I couldn’t answer that, so I looked out the window. My mother would have thought it foolish, I knew, but my mother didn’t know about the millions of spirits in the pre-existence. She didn’t know they needed bodies so they could come to earth and be tested. She didn’t know how many Mormon women had given their lives for that principle. 

I went down at the bell and let the attendants in. They hustled their litter up the stairs and put a dressing on Sister Smith while Carma and I pawed through the closet for the slippers. Then they eased her onto the stretcher, buckled the straps and we followed them down. The ambulance was backed into the driveway, and they opened the rear door and rolled her in. One of them opened the side door and let Carma in, and I handed her the traincase. 

“We’ll be at Daniel Freeman,” Sister Smith said.

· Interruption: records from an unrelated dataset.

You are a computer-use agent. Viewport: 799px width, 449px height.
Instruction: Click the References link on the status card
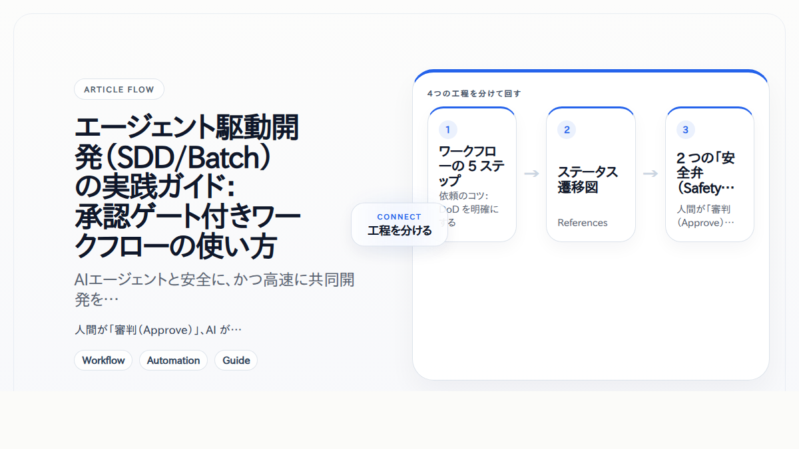[582, 222]
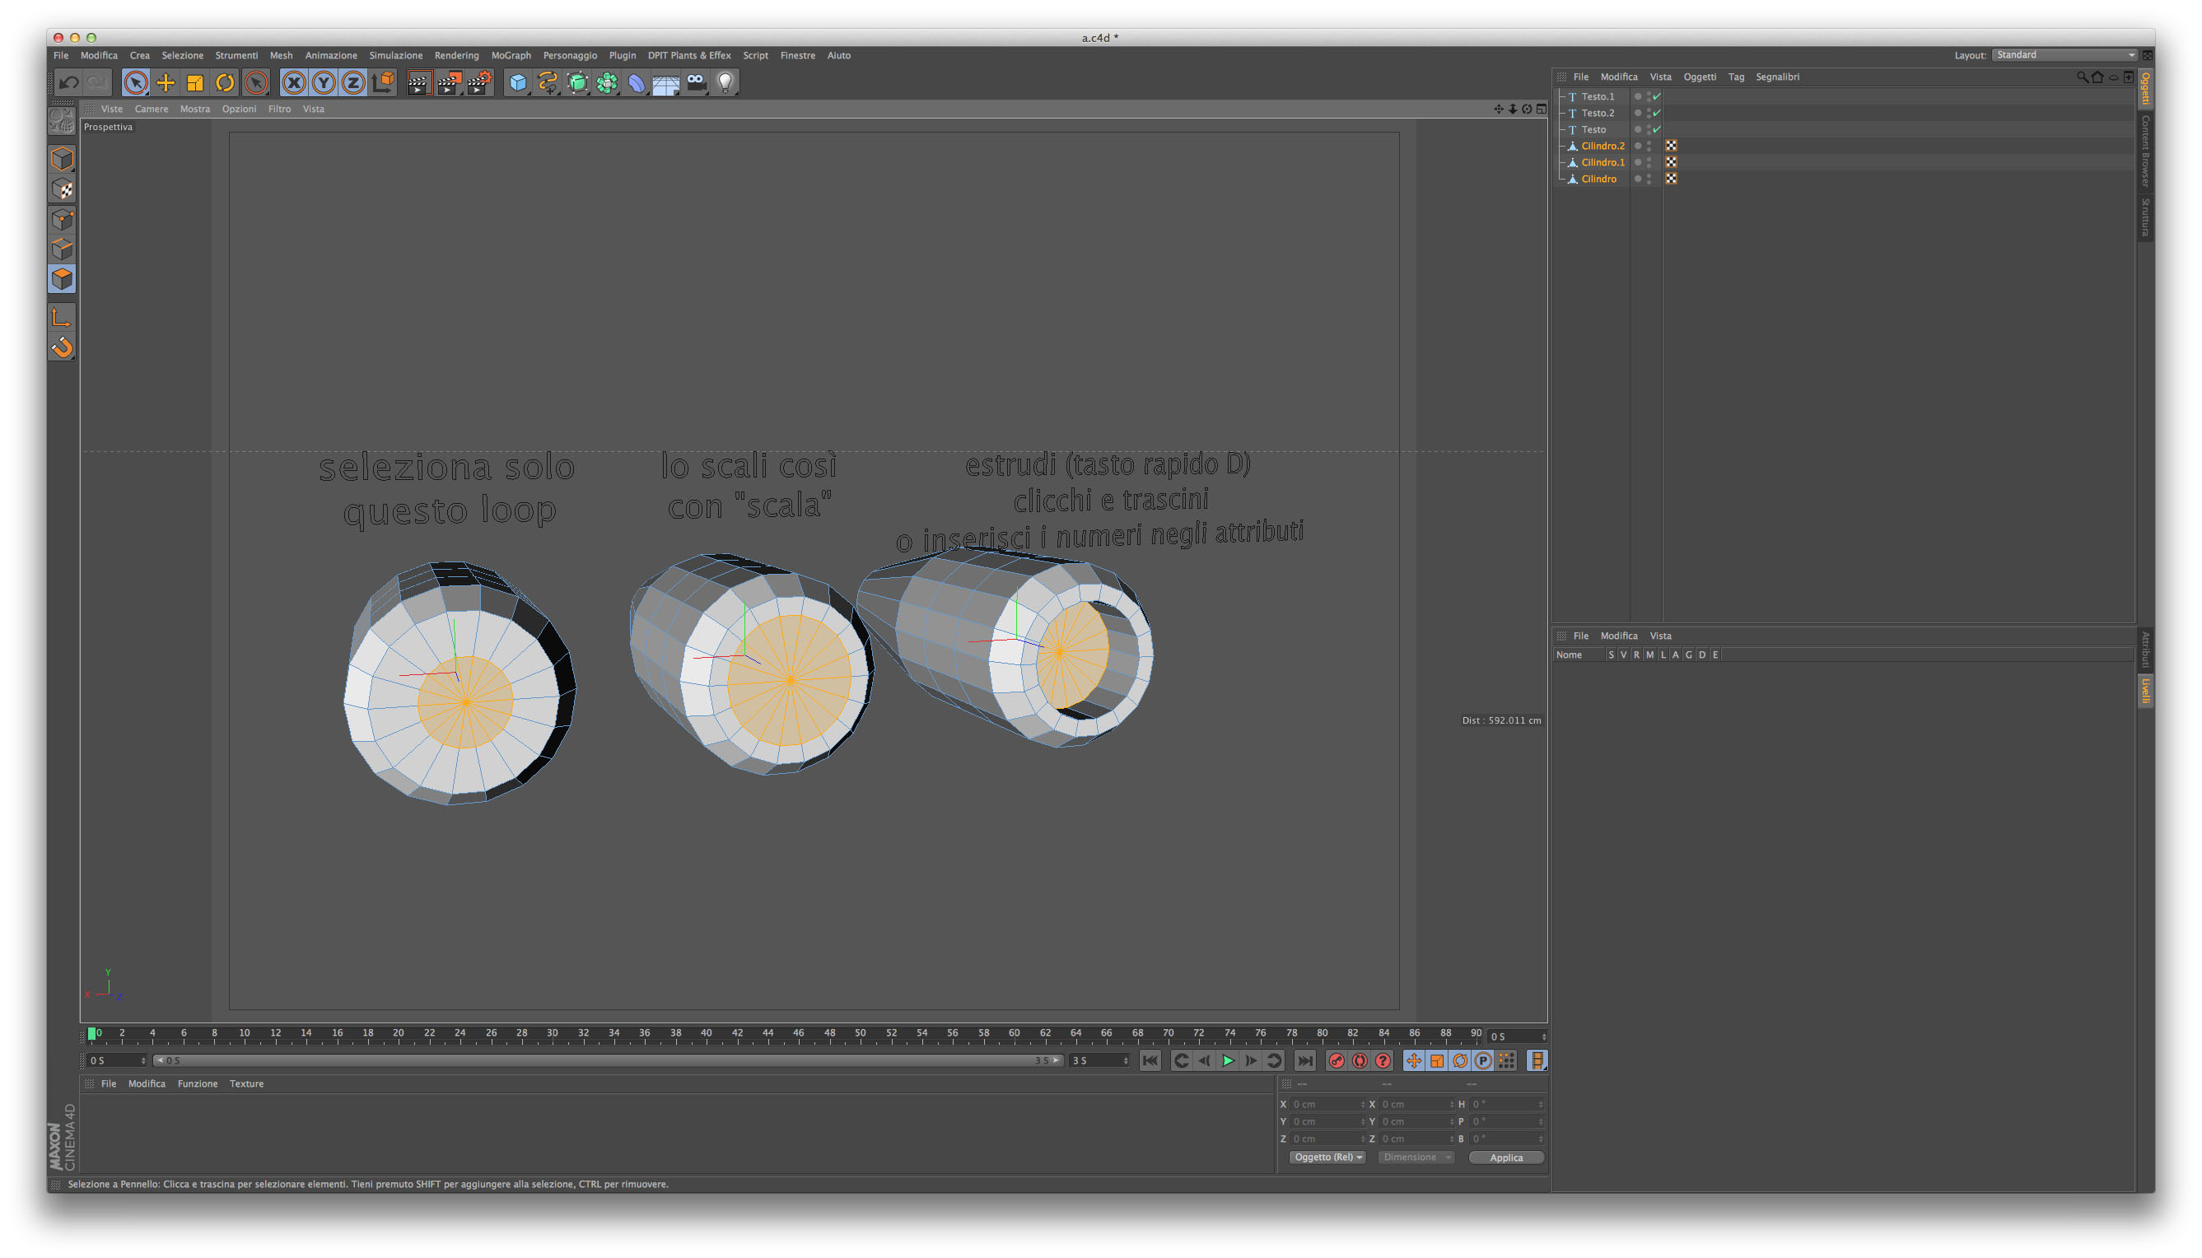Open the Dimensione dropdown
The height and width of the screenshot is (1258, 2202).
(1416, 1158)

Carma looked away.

“If you hadn’t come home when you did, she might have died,” Holly said. 

“I doubt it,” Robinson said. “You couldn’t kill that woman near a telephone.” 

“But she lost the baby.” 

“Of course. But that didn’t stop her. A year or so later she had twins. A boy and a girl. She spent almost the whole nine months flat on her back and the doctor wouldn’t let her leave the hospital without a hysterectomy. Beautiful kids.” 

“You’ve seen them?” 

“Years ago,” he said. “From a safe distance.” 

They continued down the avenue and Robinson turned the conversation to a small scandal they both knew of at the university. They passed two more blocks in this way and then stopped, when Holly turned abruptly to peer into a shop window. At almost the same instant Robinson saw the two young men, darkly dressed and looking like twins, who had come onto the avenue at the next block and were walking in the same direction, away. He fixed them for a second, then tugged at Holly’s sleeve. 

“There’s your Mormon missionaries.” 

“What?” she said, without looking. She took a step closer to the window.

“Mormon missionaries,” Robinson said. “I’m almost positive.”

“Where?” 

He started her up again, nodding his head to indicate the ones he meant. “Those two,” he said, adjusting his stride to theirs and weaving from side to side to keep them in full view for his wife to study. They were both wearing American-style suits and ties, and one was carrying what looked like a triple combination—the Book of Mormon, Pearl of Great Price, and Doctrine and Covenants—all in one volume with a zipper cover. They were both very pale and had unusually short haircuts, and they were walking almost in step, talking and laughing. Robinson felt sure of it now, so he increased the pace. 

He kept this up for about a block, not saying a word, as if his prey, the missionaries, might hear him, until he came to a difficult knot of strollers. As the knot broke, slowly and awkwardly, in front of them, he took Holly’s arm and started to push and guide her, moving into a long stride.

“Let’s catch up and meet them,” he said, shifting her quickly in order to pass a couple who had stopped, right in the middle of the sidewalk, for a kiss. “Just for the hell of it.” 

He felt some resistance, but he kept up. 

“Let’s not be silly,” Holly said. She seemed out of breath already.

“What’s so silly about it?” he said without slowing. “It might be fun.”

She pulled back very hard and stopped them. 

“What are you doing?” Robinson said. 

“I don’t feel like it,” she said. 

“Why not? You’ve been talking about it all week. Why not meet the real thing?” 

“I’d just rather not,” she said. 

“They won’t mind.” 

“I don’t want to,” she said. “If you want to, go ahead. I’ll wait right here.” She turned and looked into a dark shop. 

Robinson glanced up the street at the two figures. For a moment they disappeared in the crowd. Then he saw them cross the street and go into a building. He was surprised. It was a movie theater—or was it the place next door? There were some people in the way, so he didn’t actually see them go in. 

“They’re gone,” he said. “Forget it.” He turned to his wife and saw that she was still staring at her shadowy reflection in the window, her back to him. He nudged her. “Hey.” She didn’t respond. She closed her eyes. She looked like she might be about to cry. But she didn’t.